Logging NFSv3/v4 file opens by client and file

Hi all,

I've got a bunch of NFS clients (v3 and v4) accessing an NFS server and I want to know what files they are opening.

Is there a way I can log NFS file opens (or whatever the call is) and IP address of the client?

I've searched for a DTrace probe/dwatch without luck.

Thanks
 
Hi all,

I've got a bunch of NFS clients (v3 and v4) accessing an NFS server and I want to know what files they are opening.

Is there a way I can log NFS file opens (or whatever the call is) and IP address of the client?

I've searched for a DTrace probe/dwatch without luck.

Thanks


Filenames (but no directories) & uid's:

#!/usr/sbin/dtrace -s

fbt::nfsvno_namei:entry {
printf("%s [uid=%d]",
stringof(args[1]->ni_cnd.cn_pnbuf),
args[1]->ni_cnd.cn_cred->cr_uid);
}

No IP addresses though...

To trace that requires more intricate stuff.
 
You can also find some other NFS-server-related Dtrace scripts at: freebsd-stuff (not the one you are looking for though).

tcpdump + wireshark can trace network packets + decode the NFS protocol so you might be able to see some stuff that way too...
 
Thanks Peter,
nice one. As you said it only partially solves my challenge. I might try tcpdump against NFS to see what I can gather.
I ended up piping your dtrace into PERL:
Code:
/usr/sbin/dtrace -s /tmp/nfs.dtrace | perl -nle '($f,$uid)=($1,$2)if/:entry (.*) \[uid=(\d)\]/;if(not $seen{"$f$uid"}){print"$f $uid";$seen{"$f$uid"}=1}'

It made me wonder if there's a tool like 'sort' or 'uniq' that works with streams that never close...

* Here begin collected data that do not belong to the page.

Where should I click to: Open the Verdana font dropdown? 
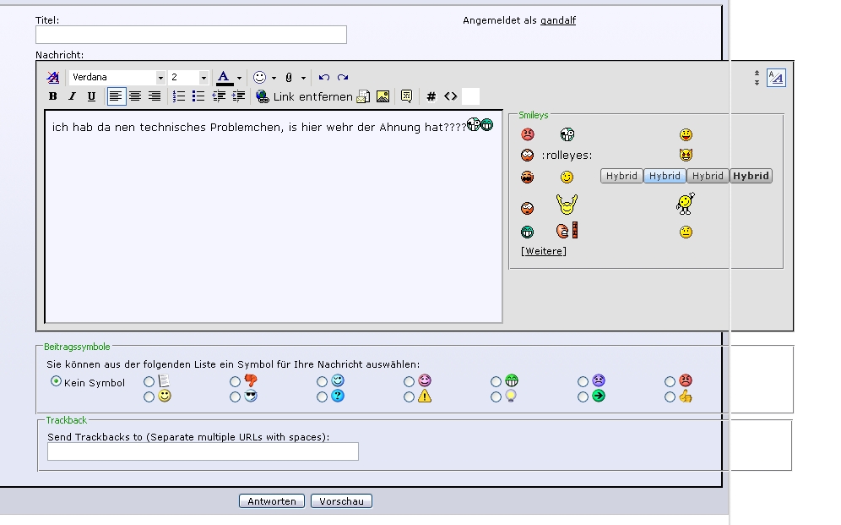(x=160, y=78)
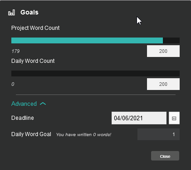
Task: Click the teal Project Word Count progress bar
Action: pyautogui.click(x=87, y=41)
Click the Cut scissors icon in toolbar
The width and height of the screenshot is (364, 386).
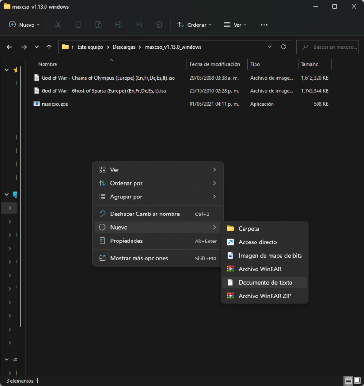(x=58, y=25)
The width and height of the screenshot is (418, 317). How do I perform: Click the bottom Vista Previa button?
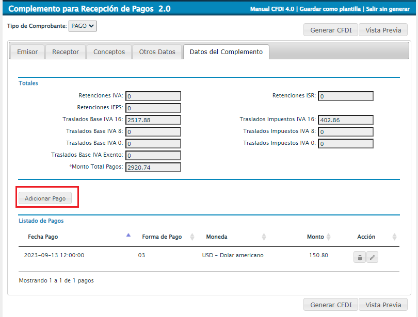pos(383,305)
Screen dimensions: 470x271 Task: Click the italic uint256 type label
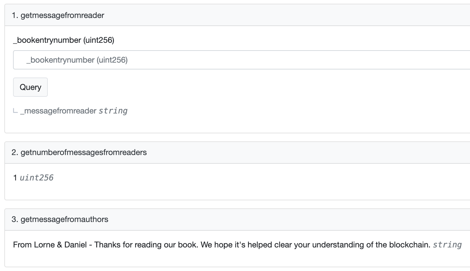click(x=37, y=178)
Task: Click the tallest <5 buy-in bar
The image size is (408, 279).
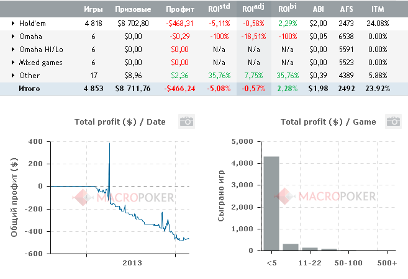Action: (x=271, y=205)
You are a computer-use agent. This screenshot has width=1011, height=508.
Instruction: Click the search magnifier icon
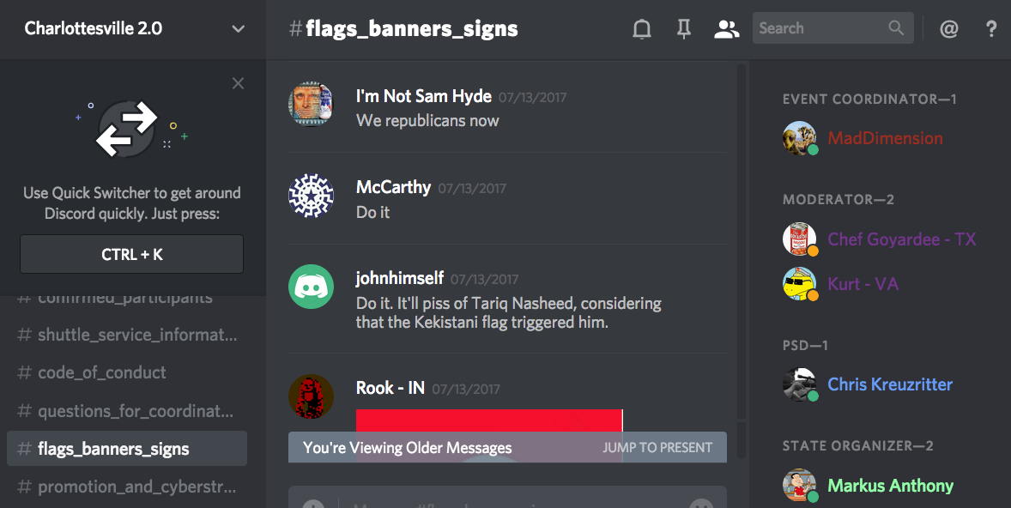coord(896,27)
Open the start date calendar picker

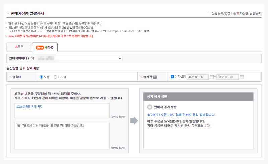coord(211,77)
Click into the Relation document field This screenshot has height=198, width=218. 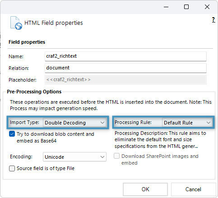(125, 68)
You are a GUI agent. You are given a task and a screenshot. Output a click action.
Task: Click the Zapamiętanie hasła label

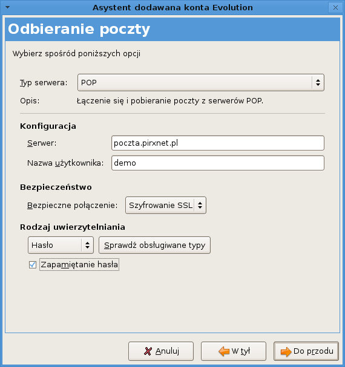pos(79,264)
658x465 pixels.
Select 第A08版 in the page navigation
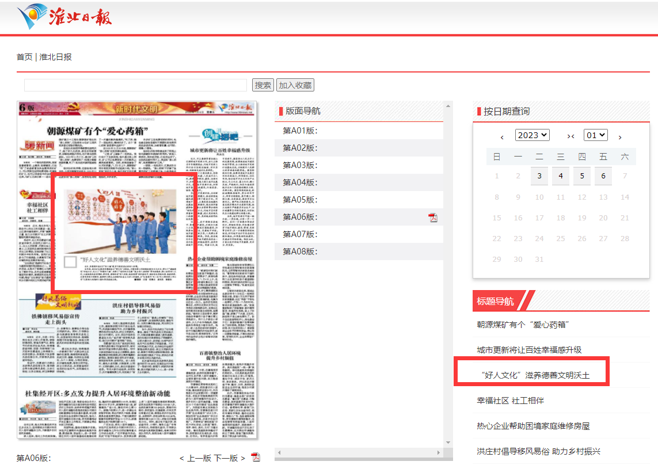tap(300, 251)
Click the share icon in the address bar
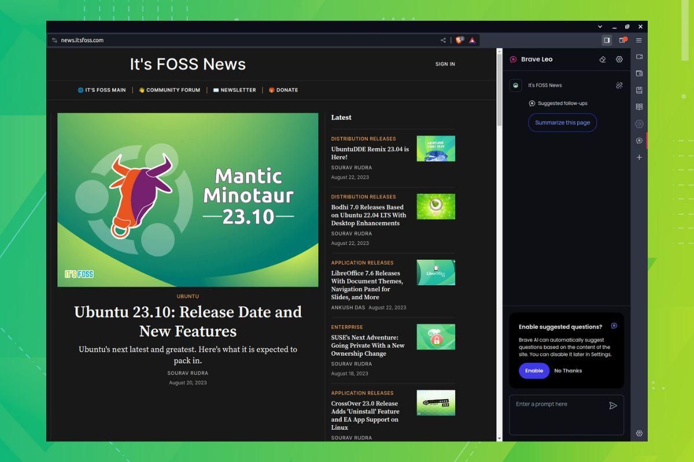 442,40
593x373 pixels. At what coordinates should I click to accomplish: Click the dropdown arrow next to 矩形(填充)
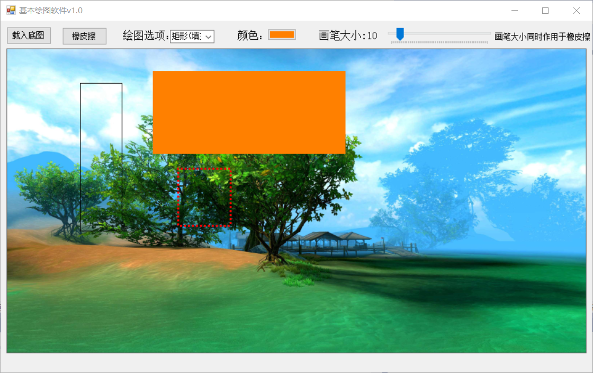(x=208, y=36)
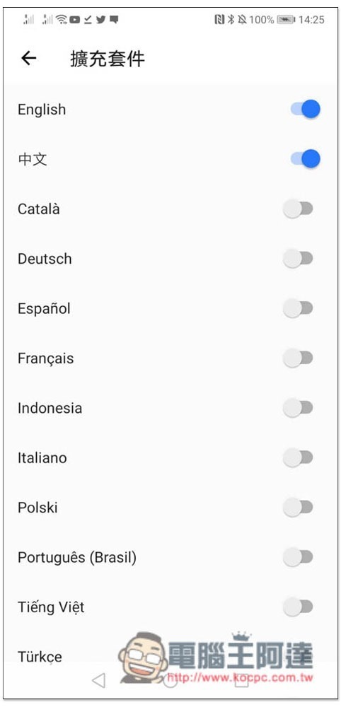Select the Italiano language row label

click(42, 457)
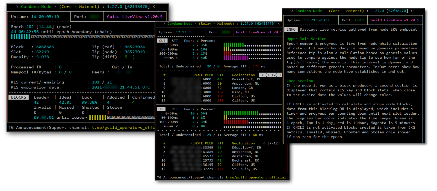The image size is (437, 191).
Task: Click the cyan epoch progress bar
Action: (20, 37)
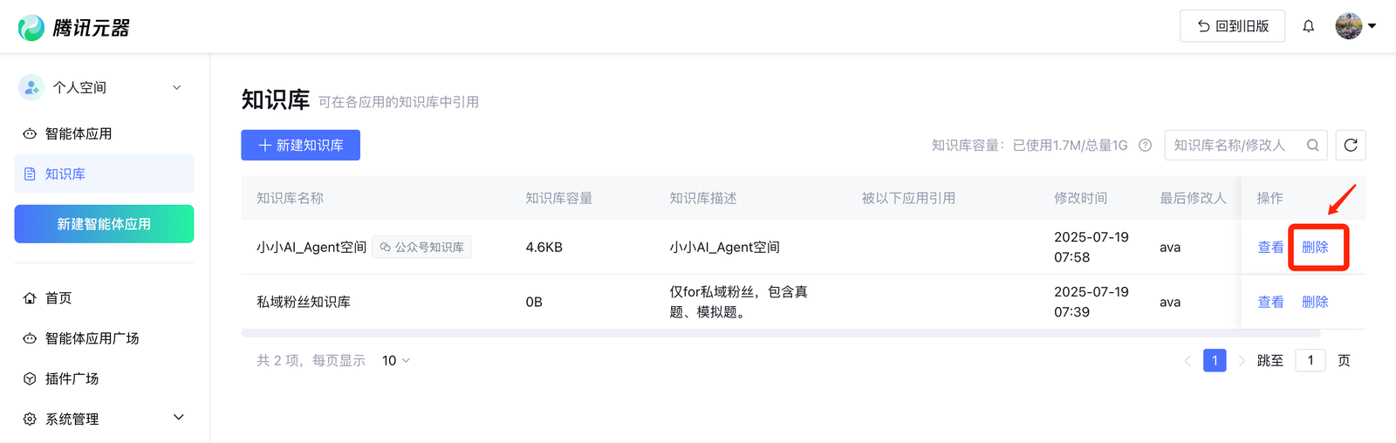Image resolution: width=1396 pixels, height=443 pixels.
Task: Click the horizontal scrollbar under the table
Action: pyautogui.click(x=780, y=333)
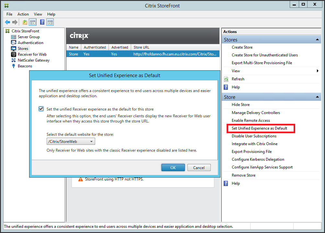Expand the View submenu arrow

pos(318,71)
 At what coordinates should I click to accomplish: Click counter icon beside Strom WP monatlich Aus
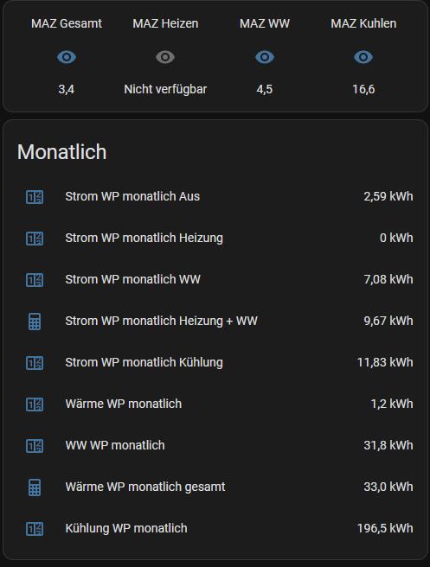click(x=35, y=197)
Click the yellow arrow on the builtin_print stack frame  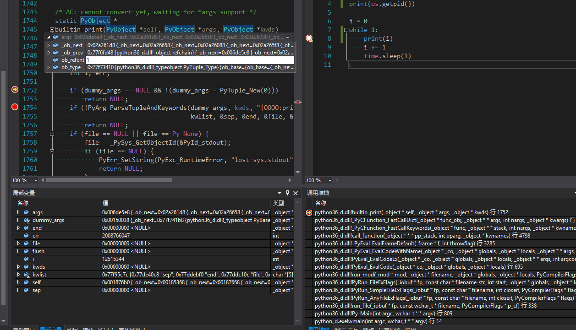coord(309,212)
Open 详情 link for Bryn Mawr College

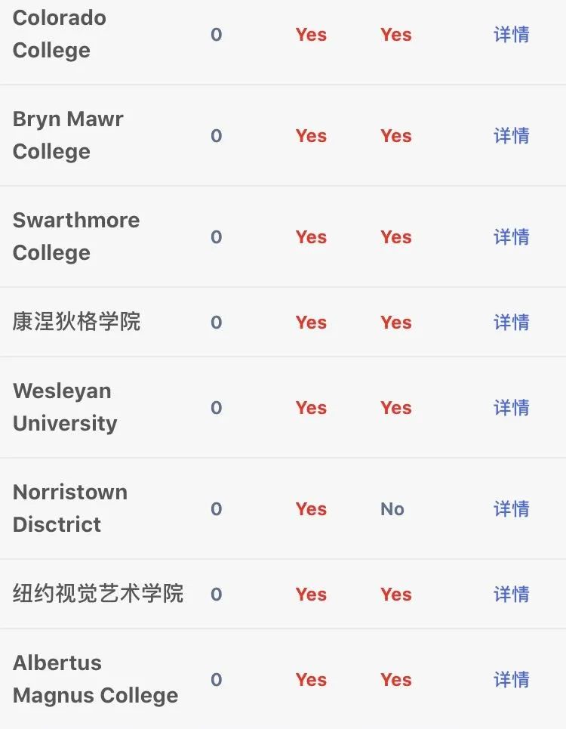(x=511, y=136)
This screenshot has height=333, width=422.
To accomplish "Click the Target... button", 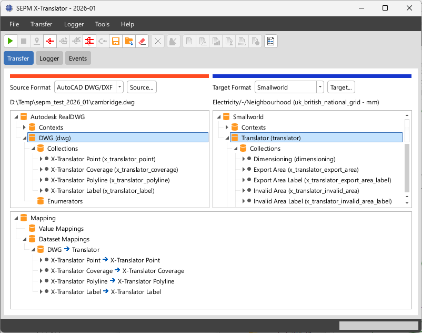I will pyautogui.click(x=341, y=87).
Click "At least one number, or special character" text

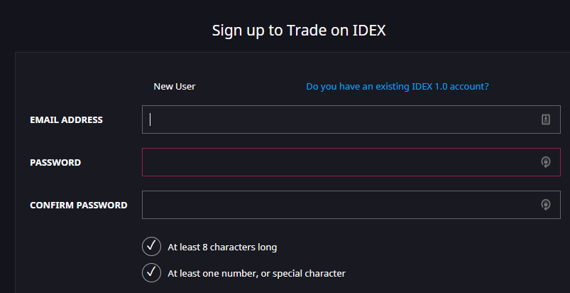[256, 273]
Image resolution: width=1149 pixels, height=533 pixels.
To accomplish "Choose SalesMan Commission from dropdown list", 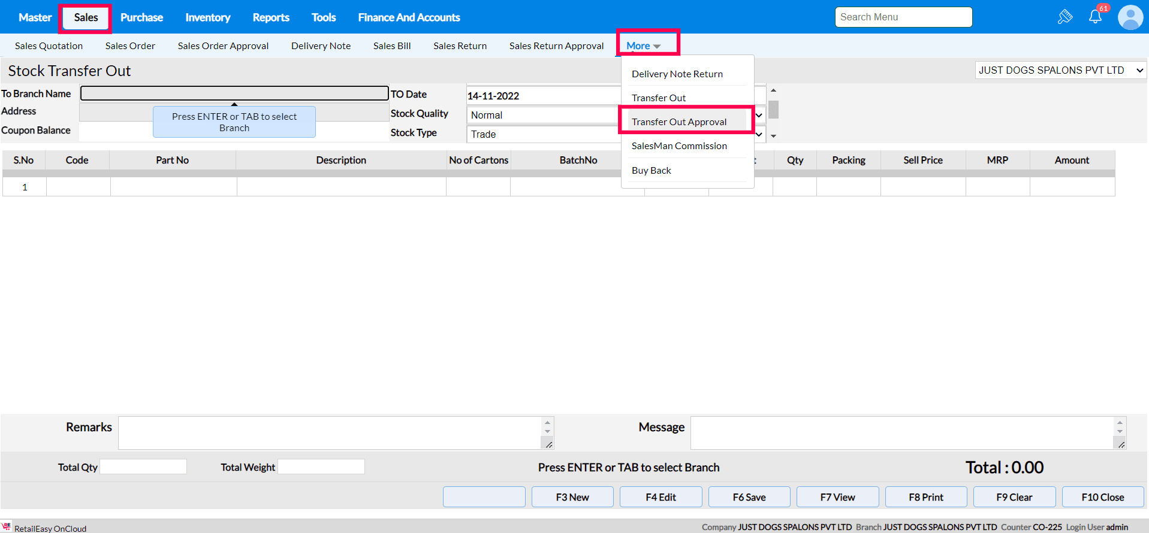I will [x=678, y=146].
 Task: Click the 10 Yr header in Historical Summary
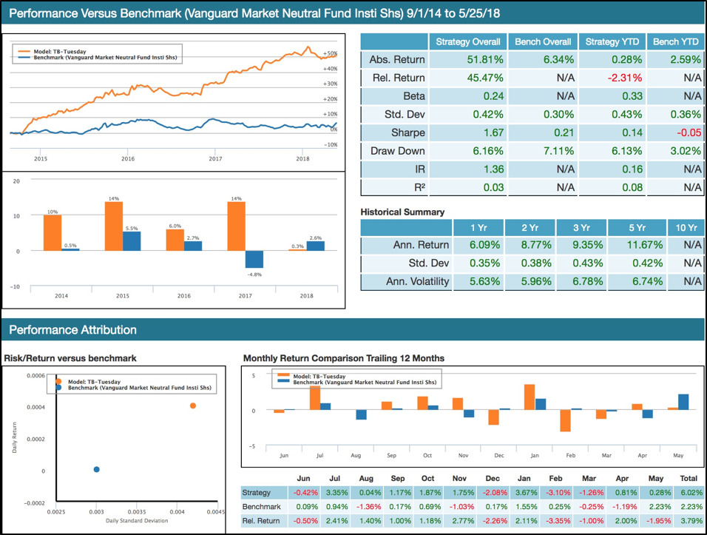coord(686,227)
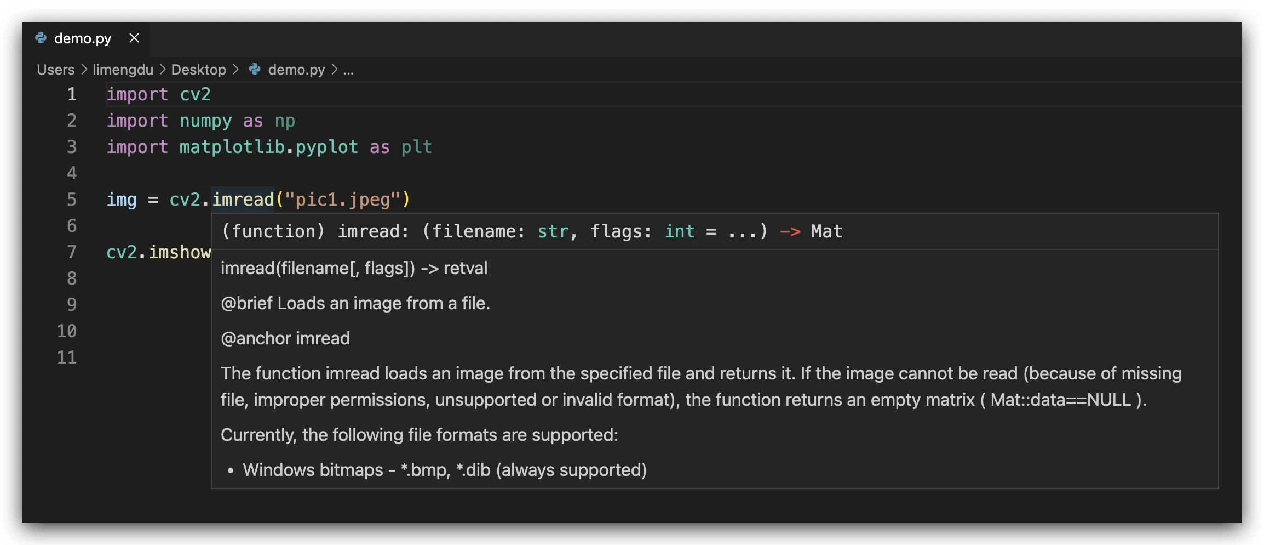The height and width of the screenshot is (545, 1264).
Task: Click the demo.py breadcrumb item
Action: [296, 70]
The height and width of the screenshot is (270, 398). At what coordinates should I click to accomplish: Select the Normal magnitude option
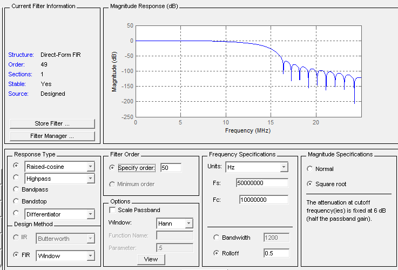pos(310,169)
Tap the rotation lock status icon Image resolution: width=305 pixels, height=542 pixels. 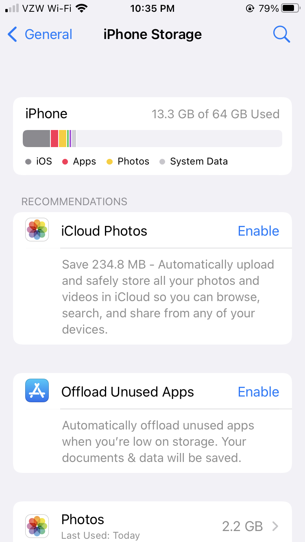pos(250,8)
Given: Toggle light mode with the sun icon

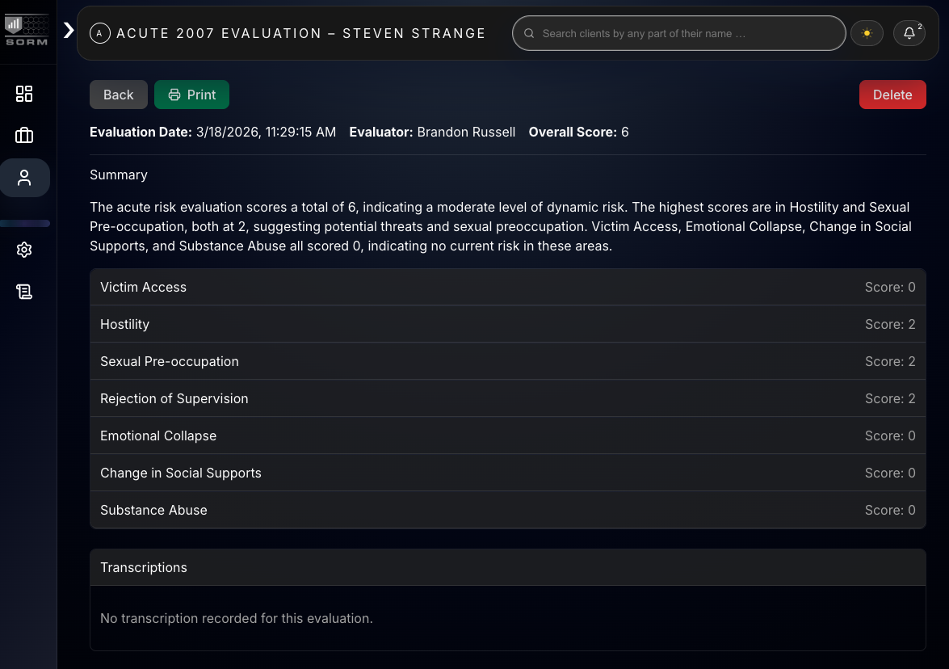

I'm also surprised that NFSD doesn't have a debug or logging option.

Cheers,
Scott
 
I'm also surprised that NFSD doesn't have a debug or logging option.

I've also been a bit frustrated by the lack of debugging(visibility) options - so I've been patching the kernel a bit whenever I've had the need for seeing what is happening (when debugging problems). Some of those patches you can also find at the github project mentioned above.

The main reason that it isn't easy to link an IP address to NFS operations is that inside the kernel you don't have a hard "link" between those two. NFS packets may arrive via multiple paths (IPv4 and IPv6) and/or source IP addresses and they will be handled correctly since a NFS client is identified via "ClientID" - not IP addresses.

For NFSv4 you can display ClientID's associated with ClientAddr via the "nfsdumpstate" tool.